Apesar de morta, Helena continua vinculada a todos aqueles que amava. David, seu marido e advogado; seis gatos, a porca, Collete, o casal de cavalos, Alice e Arthur; o labrador Chip, Bernie e um pastor schipperke, chamado Skippy. Atraída pelo leve cheiro de anestésico, álcool, fezes de cães e urina de gato, a consciência de Helena retorna também, por exemplo, para o consultório onde trabalhava com o doutor Joshua Marks. Revê a rotina do médico veterinário, e também observa as assistentes Eve e Beth. Enquanto a primeira a auxilia com um cão, a segunda adentra a porta com um animal atropelado.
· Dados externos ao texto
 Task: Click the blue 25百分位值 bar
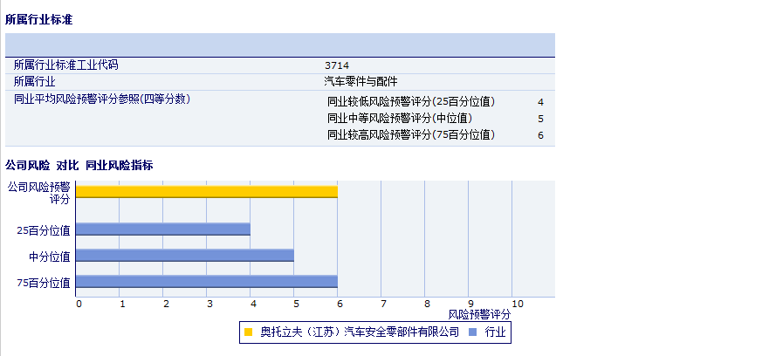(163, 229)
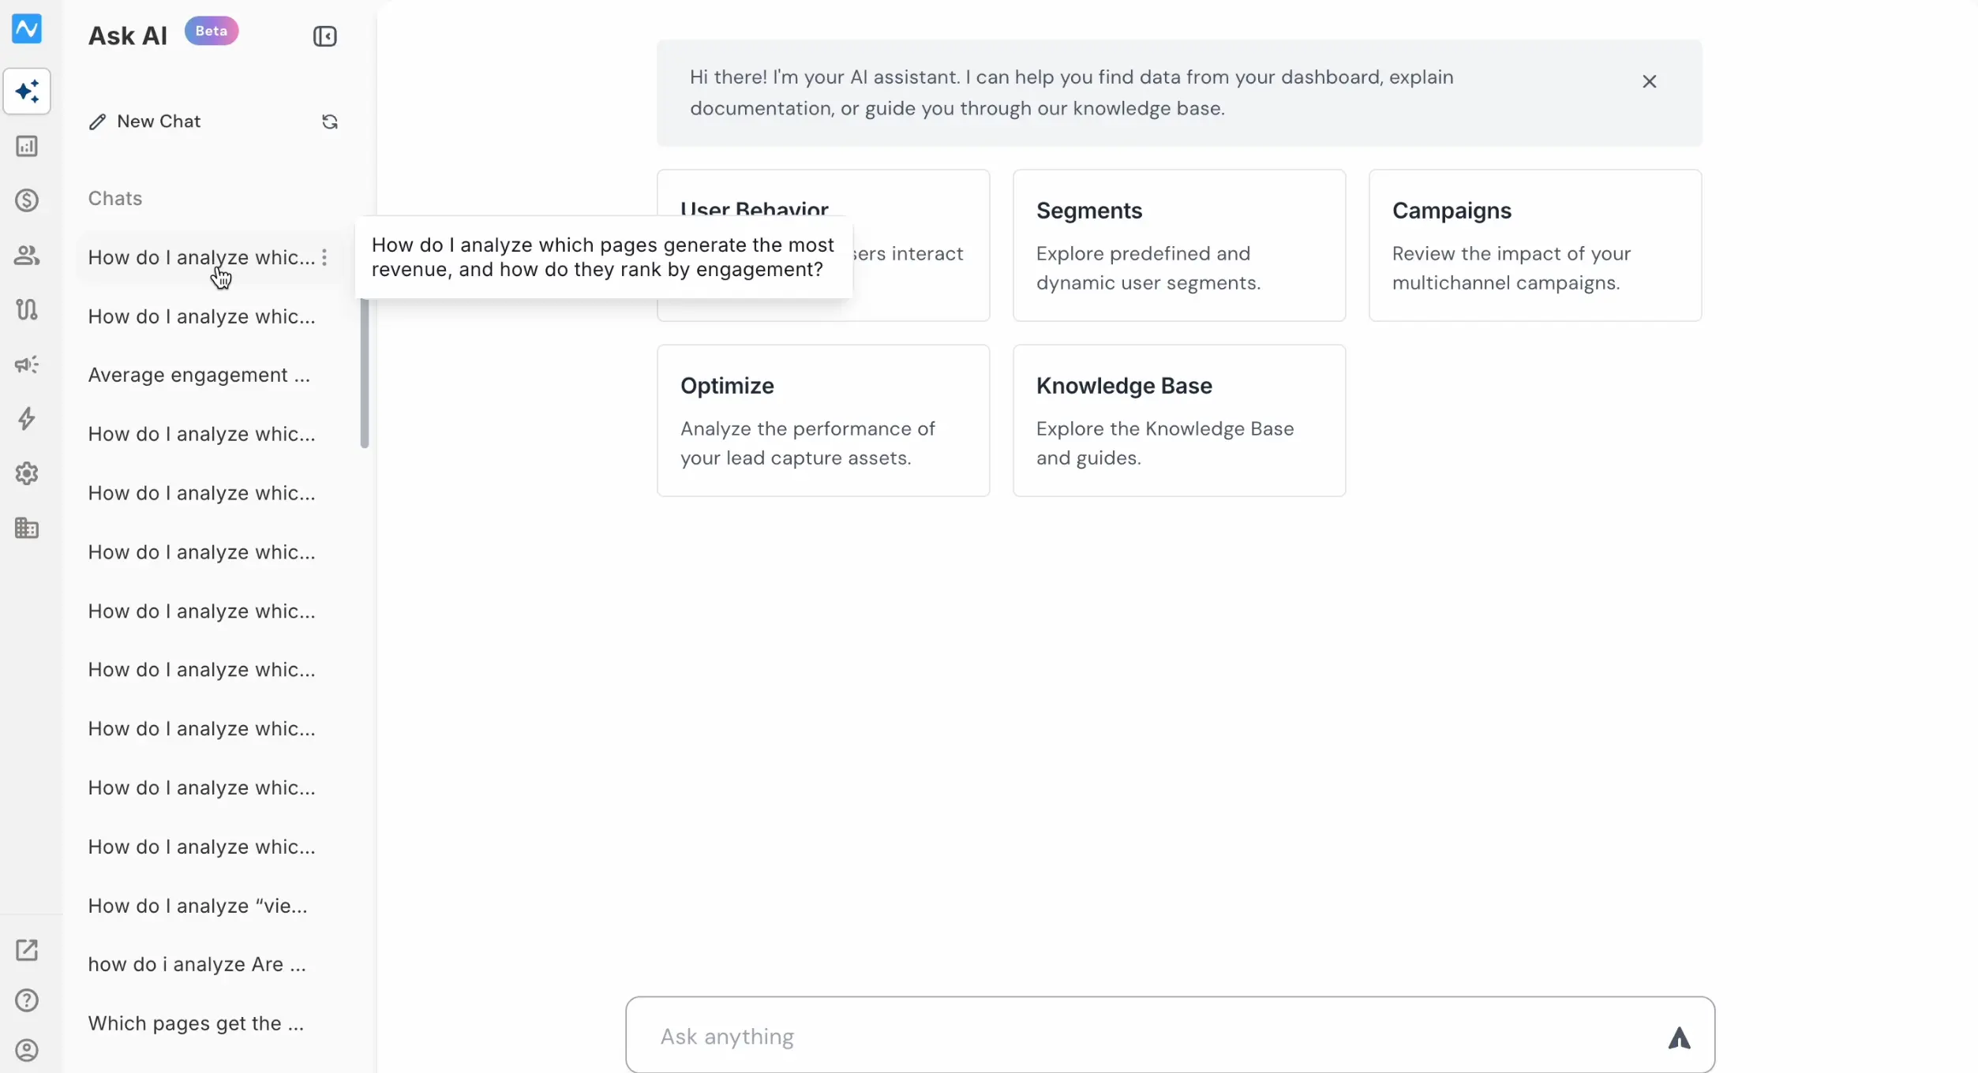Open the lightning bolt icon in sidebar
The width and height of the screenshot is (1978, 1073).
tap(27, 418)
O contato com os procedimentos cotidianos na clínica mexe com suas emoções. Ela transita pelo local e percebe também Prince, um enorme gato malhado que segue Joshua por todo espaço. Quando o médico resolve retirar a placa de identificação de Helena como médica de lá, o gato mia bem alto para ele.
Logo após a sua morte, Helena recorda fatos marcantes de sua biografia. Uma delas foi o seu envolvimento em experiências de laboratório com animais. Ela e a amiga, a dra. Jane Cassidy, popularmente conhecida como Jotacê, compartilharam uma vivência dolorosa quando se tornaram pesquisadoras e sócias da médica veterinária Renee Vartag, especializada na área de imunologia dos primatas. O trabalho delas envolvia cuidar da cobaia, um chimpanzé-pigmeu chamado Charlie. Enganadas pela médica, que começou a infectar o animal com o vírus da hepatite C para testá-lo, e afeiçoadas a ele, ambas tentaram lutar contra a poderosa autoridade. Tudo em vão. O máximo que conseguiram foi serem demitidas de suas funções e afastadas do contato com o primata.
No seu transe espiritual, Helena reencontra novamente a dra. Jane Cassidy, desta vez conduzindo outro estudo, antes de adoecer gravemente de câncer. Para realizá-lo, Cassidy tem a colaboração de Cindy, a chipanzé que, após quatro anos de trabalho intenso, adquiriu uma habilidade significativa na comunicação com a linguagem humana. No entanto, a pesquisa e também a sobrevivência de Cindy estão ameaçadas. Verbas para este tipo de metodologia que não sacrifica e expõe os animais a processos de violência ainda são malvistas no mundo acadêmico. E Helena, extremamente vinculada a Cindy, seria capaz de interferir neste caminho? Surge alguma esperança para resolver esse impasse quando Jane pensa em David como um possível advogado defensor da causa.
Em Por dizer o autor constrói, utilizando uma linguagem tocante e vinculada à espiritualidade, um rico painel sobre as relações e vínculos estabelecidos em vida, mas que sobrevivem ao tempo e até mesmo à morte. Neil Abramson foca sua atenção principalmente na capacidade humana de transformação. Se tudo morre, tudo muda. Mas o amor e consciência entre homens e animais permanecem.